Der Partei- und Fraktionsvorsitzende der LINKEN, Oskar Lafontaine, forderte ein „soziales Konjunkturprogramm“ und existenzsichernde Einkommen für alle. Steuergelder zur Rettung von Betrieben müssten in Belegschaftsbeteiligungen umgewandelt werden, damit die Belegschaften Arbeitsplätze selbst verteidigen und wirkliche Mitbestimmung ausüben könnten. „Lassen wir uns nicht spalten, die Linke muss zusammenstehen, sonst werden die Menschen die Krise bezahlen, die sie nicht angerichtet haben“, rief Lafontaine einem „schwarzen Block“ in der Kundgebung zu, der mit Trillerpfeifen und Eierwürfen lautstark gegen seine Präsenz protestierte.
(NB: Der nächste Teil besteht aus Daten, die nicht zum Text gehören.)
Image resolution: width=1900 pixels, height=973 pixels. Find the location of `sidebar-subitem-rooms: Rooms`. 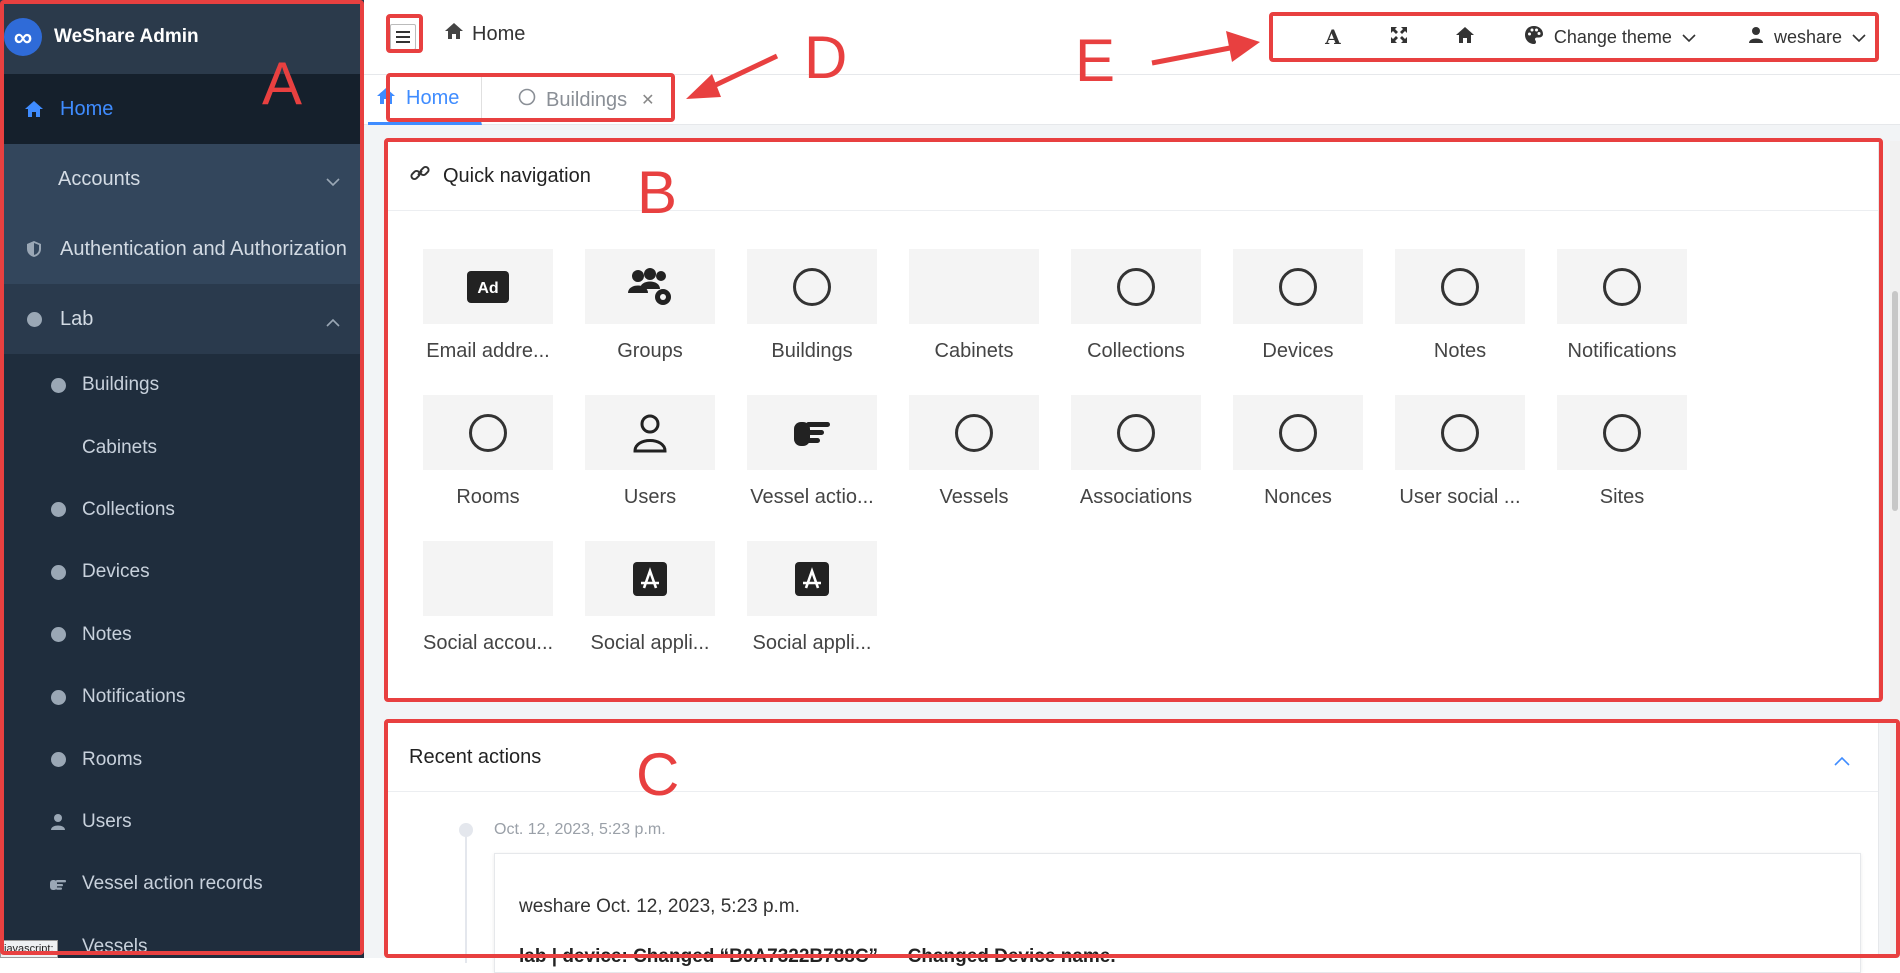

sidebar-subitem-rooms: Rooms is located at coordinates (182, 759).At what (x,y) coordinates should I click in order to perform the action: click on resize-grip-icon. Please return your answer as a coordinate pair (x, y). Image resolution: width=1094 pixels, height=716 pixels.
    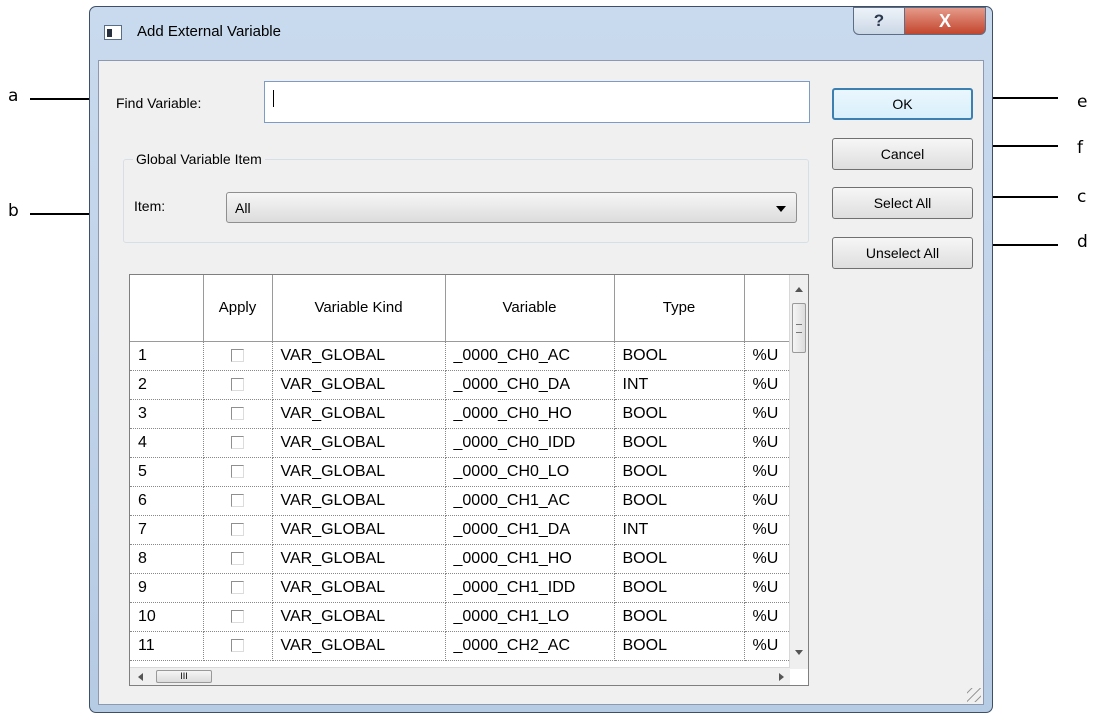
    Looking at the image, I should click on (974, 695).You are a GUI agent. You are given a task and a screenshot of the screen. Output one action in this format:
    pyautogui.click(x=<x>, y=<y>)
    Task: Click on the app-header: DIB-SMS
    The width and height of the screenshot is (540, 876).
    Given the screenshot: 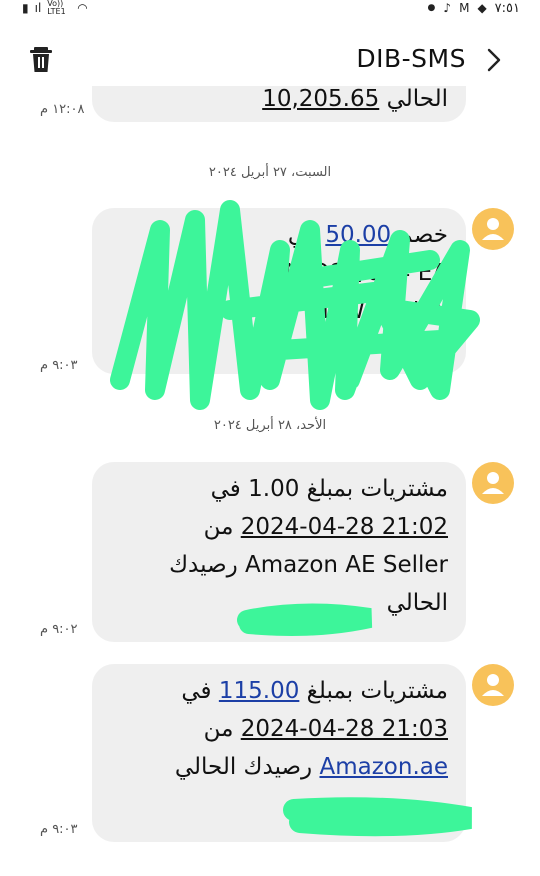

Auf diesen Zwischenfall waren gestandene Gewerkschafter und Mitglieder der LINKEN vorbereitet: sie bildeten vor der Tribüne mehrere Ketten und sorg ten nach eigenen Angaben dafür, dass es bei der Geräuschkulisse und kleineren Rempeleien und Handgemengen blieb.
Aktivisten der ver.di-Jugend beerdigten mit Sarg und Blumengebinde schon einmal symbolisch den Kapitalismus und wollen sich nach eigenen Angaben ab sofort über eine andere Gesellschaftsordnung Gedanken machen. Viele Gewerkschafter nahmen positive Eindrücke von der Veranstaltung mit nach Hause – so etwa ein Mitglied der IG BCE aus Heilbronn: „Wir müssen Gerechtigkeit auch gegen die Obrigkeit durchsetzen und bundesweit in jeder Stadt auf die Straße gehen“.